══ DATA TO USE ══

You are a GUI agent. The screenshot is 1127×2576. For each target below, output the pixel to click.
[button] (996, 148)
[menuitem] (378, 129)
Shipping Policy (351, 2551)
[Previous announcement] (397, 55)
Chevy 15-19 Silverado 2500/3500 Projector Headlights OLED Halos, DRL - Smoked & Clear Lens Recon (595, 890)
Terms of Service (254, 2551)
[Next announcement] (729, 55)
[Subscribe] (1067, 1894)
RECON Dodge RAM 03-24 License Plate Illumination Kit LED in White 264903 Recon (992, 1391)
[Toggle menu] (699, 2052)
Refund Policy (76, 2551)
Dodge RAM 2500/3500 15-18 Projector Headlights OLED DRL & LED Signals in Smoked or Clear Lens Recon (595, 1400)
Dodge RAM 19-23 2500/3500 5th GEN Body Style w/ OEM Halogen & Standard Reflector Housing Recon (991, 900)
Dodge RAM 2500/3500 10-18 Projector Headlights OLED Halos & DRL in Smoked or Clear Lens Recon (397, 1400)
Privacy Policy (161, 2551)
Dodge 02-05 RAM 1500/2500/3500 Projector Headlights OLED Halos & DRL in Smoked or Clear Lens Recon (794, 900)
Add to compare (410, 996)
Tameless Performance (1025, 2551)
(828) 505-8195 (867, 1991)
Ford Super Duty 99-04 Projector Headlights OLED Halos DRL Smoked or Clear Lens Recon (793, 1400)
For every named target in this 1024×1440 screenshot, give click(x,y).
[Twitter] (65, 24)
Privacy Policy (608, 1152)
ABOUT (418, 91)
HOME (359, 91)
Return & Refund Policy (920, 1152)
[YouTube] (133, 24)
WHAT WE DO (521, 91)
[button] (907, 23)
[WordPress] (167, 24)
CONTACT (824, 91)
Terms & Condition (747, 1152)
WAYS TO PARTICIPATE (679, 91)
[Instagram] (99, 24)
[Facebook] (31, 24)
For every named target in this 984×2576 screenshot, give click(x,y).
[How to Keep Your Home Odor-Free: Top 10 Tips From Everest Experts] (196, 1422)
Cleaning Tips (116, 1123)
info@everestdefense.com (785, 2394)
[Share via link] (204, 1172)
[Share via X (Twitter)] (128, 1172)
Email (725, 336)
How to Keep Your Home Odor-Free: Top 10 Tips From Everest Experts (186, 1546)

═══

__DESCRIPTION OF THE TASK__: In the listing above, find the line containing "[Previous announcement] (397, 55)" and the line containing "[Subscribe] (1067, 1894)", then quote both, plus every line between them, exactly as written.

__RESPONSE AREA__:
[Previous announcement] (397, 55)
Chevy 15-19 Silverado 2500/3500 Projector Headlights OLED Halos, DRL - Smoked & Clear Lens Recon (595, 890)
Terms of Service (254, 2551)
[Next announcement] (729, 55)
[Subscribe] (1067, 1894)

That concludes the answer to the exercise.